• Seitenauszug
'''

In den Diskussionen um Klimawandel und Europa scheint dieses mittelfristig nicht weniger wichtige Thema allerdings in Vergessenheit geraten zu sein.
New Work – Schöne neue Arbeitswelt
Digitales Arbeiten ist nicht nur eine rein technische Frage. In der Diskussion um „Arbeiten 4.0" wird auch der kulturelle und gesellschaftliche Wandel immer wichtiger. Der Fachkräftemangel und die Ansprüche einer jungen Generation, die immer weniger an Geld und Status interessiert ist, lässt Unternehmen zunehmend die Gestaltung der Zusammenarbeit und der internen Organisationsstrukturen überdenken.
Unter dem Schlagwort „New Work" wird über die Frage diskutiert, wie Arbeit in Zukunft definiert und organisiert werden soll. Der Begriff geht auf den Sozialpsychologen Frithjof Bergmann zurück, der sich bereits in den Siebzigerjahren Gedanken über die sinnstiftende Funktion von Arbeit machte. Die Arbeit soll laut Bergmann das Mittel sein, mit dem sich der Mensch als Individuum frei entwickeln kann.
Bergmanns Ideen finden in der Welt der „Arbeit 4.0" viele Anhänger. In der Arbeitswelt der Zukunft soll demnach der Mensch mehr im Mittelpunkt stehen. Durch flexible Arbeitszeitgestaltung, Netzwerkorganisation ohne hierarchische Führungsstrukturen, Home-Office oder Co-Working-Spaces versuchen schon heute viele Firmen, ihren Mitarbeitern ein modernes Arbeiten zu ermöglichen. Die Arbeit soll so flexibel wie möglich an die individuelle Lebenssituation angepasst werden können. Die bekannte „Work-Life-Balance" wird ersetzt durch das Trendwort „Work-Life-Blending" (blending = engl. für vermischen), also die Verschmelzung von Arbeit und Privatleben. Die Welt des „New Work" soll durch zunehmende Flexibilisierung menschenfreundlicher werden, die Beschäftigten zur Eigenverantwortung befähigen und deren Stärken fördern.

'''

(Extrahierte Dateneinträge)
'''

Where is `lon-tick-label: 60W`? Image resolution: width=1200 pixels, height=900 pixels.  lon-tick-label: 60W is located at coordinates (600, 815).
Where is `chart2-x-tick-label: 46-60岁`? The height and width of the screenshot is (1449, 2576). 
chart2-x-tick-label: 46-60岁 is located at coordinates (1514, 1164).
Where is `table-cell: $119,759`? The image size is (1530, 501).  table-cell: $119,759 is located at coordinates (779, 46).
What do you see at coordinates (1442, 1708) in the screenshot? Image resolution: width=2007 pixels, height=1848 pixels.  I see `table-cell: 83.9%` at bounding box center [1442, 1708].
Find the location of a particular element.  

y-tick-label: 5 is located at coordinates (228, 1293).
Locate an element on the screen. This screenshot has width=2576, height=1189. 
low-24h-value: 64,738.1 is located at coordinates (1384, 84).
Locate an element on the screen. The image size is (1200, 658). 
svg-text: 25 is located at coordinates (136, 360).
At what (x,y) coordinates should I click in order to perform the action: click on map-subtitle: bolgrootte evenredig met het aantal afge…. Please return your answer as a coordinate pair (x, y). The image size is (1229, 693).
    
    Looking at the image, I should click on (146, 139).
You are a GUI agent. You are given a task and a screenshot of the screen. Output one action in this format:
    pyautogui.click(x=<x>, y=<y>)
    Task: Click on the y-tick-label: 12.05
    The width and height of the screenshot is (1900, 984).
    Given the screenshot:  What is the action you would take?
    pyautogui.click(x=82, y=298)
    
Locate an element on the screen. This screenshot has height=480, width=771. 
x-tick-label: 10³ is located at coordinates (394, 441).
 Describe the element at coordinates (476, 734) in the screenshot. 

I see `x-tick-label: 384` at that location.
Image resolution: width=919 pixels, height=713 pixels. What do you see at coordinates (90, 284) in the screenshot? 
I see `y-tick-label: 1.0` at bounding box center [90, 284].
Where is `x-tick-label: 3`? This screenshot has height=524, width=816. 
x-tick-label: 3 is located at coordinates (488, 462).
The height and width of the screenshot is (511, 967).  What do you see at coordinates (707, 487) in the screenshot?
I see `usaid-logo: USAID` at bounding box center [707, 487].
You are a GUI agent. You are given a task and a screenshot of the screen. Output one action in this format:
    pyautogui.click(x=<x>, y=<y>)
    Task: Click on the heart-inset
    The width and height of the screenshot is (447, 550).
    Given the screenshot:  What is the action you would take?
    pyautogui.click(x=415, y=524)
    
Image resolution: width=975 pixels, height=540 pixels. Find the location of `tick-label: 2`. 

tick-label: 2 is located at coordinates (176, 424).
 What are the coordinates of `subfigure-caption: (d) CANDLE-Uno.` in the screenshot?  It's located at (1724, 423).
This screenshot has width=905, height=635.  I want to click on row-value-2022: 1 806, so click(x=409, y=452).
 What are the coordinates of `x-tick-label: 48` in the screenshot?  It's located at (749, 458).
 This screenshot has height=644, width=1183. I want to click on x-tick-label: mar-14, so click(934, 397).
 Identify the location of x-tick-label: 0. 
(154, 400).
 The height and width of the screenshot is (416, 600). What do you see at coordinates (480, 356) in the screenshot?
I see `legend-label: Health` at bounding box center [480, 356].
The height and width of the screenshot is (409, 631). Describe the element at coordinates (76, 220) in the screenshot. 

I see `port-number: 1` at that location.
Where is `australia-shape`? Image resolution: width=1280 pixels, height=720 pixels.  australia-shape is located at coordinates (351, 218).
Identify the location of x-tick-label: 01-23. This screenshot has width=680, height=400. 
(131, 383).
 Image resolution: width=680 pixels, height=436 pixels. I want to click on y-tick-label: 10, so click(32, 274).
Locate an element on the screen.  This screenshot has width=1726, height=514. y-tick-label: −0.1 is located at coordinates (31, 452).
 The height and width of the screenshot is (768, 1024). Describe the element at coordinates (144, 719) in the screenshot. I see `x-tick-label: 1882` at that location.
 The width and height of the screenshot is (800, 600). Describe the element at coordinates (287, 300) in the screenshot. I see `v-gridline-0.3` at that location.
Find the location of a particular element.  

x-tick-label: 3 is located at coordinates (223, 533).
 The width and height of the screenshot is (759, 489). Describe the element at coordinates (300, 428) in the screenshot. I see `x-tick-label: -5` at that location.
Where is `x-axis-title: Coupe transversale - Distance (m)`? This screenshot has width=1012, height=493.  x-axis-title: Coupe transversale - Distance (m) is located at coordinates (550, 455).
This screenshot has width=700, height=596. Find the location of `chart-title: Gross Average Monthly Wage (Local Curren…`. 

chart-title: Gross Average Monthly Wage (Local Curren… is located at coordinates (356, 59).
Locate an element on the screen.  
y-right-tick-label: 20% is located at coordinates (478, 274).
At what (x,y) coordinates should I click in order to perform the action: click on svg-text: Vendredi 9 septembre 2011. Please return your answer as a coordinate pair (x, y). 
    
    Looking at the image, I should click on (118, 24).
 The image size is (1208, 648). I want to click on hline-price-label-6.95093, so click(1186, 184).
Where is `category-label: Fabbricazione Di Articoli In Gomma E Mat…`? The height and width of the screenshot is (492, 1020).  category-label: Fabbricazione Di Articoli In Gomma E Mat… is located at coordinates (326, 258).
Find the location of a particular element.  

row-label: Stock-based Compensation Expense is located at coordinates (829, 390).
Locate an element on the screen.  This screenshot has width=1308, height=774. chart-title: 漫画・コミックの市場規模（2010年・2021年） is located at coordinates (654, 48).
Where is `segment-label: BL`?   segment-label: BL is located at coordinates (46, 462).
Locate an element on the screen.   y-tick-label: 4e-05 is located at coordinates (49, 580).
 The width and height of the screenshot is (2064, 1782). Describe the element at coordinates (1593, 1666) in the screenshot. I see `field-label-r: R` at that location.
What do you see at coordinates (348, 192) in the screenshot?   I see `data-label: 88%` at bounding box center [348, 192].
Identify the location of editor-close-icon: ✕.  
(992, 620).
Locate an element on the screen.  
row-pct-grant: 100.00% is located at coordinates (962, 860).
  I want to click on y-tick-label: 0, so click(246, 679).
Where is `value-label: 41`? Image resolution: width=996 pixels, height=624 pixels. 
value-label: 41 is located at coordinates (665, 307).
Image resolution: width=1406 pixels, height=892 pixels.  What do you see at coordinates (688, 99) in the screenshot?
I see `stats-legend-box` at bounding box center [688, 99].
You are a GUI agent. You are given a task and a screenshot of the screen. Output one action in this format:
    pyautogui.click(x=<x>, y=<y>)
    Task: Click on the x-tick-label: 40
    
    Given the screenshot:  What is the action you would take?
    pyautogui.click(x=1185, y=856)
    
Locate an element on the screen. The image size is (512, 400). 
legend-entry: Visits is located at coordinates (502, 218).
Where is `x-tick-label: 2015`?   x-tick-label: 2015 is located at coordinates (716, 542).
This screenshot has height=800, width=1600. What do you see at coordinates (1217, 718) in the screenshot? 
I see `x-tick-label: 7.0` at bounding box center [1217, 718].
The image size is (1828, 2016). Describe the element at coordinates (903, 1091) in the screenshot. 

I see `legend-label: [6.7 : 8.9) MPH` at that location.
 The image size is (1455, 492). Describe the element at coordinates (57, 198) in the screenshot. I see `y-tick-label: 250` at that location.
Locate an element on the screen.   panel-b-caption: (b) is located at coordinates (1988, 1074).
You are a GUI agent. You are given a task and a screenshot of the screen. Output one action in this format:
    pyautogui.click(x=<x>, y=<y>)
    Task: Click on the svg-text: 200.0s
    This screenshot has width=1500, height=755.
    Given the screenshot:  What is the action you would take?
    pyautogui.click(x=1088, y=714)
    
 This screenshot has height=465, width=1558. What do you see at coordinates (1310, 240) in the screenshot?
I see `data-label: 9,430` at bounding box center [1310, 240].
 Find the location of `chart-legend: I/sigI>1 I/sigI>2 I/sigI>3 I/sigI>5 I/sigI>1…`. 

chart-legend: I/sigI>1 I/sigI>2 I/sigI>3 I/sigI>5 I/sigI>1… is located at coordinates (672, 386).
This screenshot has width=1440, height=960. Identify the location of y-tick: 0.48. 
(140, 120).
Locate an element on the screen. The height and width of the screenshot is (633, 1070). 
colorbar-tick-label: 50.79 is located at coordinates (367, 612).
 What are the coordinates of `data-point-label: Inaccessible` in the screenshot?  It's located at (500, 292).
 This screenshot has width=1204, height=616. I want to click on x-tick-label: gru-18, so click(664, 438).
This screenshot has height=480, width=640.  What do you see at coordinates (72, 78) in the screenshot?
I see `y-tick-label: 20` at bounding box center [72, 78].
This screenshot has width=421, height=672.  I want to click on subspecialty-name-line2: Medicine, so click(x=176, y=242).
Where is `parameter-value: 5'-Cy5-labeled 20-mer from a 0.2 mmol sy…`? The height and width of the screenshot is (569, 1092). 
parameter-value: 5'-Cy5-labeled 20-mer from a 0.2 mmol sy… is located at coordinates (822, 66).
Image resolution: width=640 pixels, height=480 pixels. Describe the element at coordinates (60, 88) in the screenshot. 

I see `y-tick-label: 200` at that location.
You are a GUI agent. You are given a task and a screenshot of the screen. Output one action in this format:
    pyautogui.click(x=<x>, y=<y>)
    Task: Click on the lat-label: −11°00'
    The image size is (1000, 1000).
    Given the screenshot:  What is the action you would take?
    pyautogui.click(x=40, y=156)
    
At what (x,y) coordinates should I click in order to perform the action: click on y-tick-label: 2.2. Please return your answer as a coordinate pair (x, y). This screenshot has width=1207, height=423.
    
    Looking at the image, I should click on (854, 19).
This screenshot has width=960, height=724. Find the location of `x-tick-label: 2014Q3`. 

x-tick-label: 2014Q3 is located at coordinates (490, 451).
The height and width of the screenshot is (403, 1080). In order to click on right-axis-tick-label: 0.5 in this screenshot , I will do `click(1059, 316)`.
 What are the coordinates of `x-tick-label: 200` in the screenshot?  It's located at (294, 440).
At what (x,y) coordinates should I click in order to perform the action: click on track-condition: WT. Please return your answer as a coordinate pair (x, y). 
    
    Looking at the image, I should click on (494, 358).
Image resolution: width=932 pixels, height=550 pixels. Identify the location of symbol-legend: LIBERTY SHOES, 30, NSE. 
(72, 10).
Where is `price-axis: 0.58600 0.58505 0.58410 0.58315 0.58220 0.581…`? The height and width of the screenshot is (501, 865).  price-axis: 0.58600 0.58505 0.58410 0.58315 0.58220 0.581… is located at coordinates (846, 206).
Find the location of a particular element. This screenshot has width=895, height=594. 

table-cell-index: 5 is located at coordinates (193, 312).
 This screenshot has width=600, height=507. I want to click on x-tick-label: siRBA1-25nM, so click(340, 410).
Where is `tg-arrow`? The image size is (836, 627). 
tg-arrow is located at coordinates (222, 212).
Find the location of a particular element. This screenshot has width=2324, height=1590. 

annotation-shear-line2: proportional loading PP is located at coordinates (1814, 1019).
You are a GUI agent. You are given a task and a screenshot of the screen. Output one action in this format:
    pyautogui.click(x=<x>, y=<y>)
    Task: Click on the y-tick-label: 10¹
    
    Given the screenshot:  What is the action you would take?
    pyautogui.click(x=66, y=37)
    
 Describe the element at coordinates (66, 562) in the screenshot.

'''

• Zu lösende Aufgaben
1/ Schreibe aus dem Seitenauszug den Abschnitt wortgetreu ab, beginnend bei „New Work – Schöne“ und endend bei „internen Organisationsstrukturen überdenken.“.
2/ Nenne alle Mittel, mit denen laut Seitenauszug viele Firmen schon heute ihren Mitarbeitern ein modernes Arbeiten ermöglichen wollen.

• Antworten je Aufgabe
1/
New Work – Schöne neue Arbeitswelt
Digitales Arbeiten ist nicht nur eine rein technische Frage. In der Diskussion um „Arbeiten 4.0" wird auch der kulturelle und gesellschaftliche Wandel immer wichtiger. Der Fachkräftemangel und die Ansprüche einer jungen Generation, die immer weniger an Geld und Status interessiert ist, lässt Unternehmen zunehmend die Gestaltung der Zusammenarbeit und der internen Organisationsstrukturen überdenken.

2/
- flexible Arbeitszeitgestaltung
- Netzwerkorganisation ohne hierarchische Führungsstrukturen
- Home-Office
- Co-Working-Spaces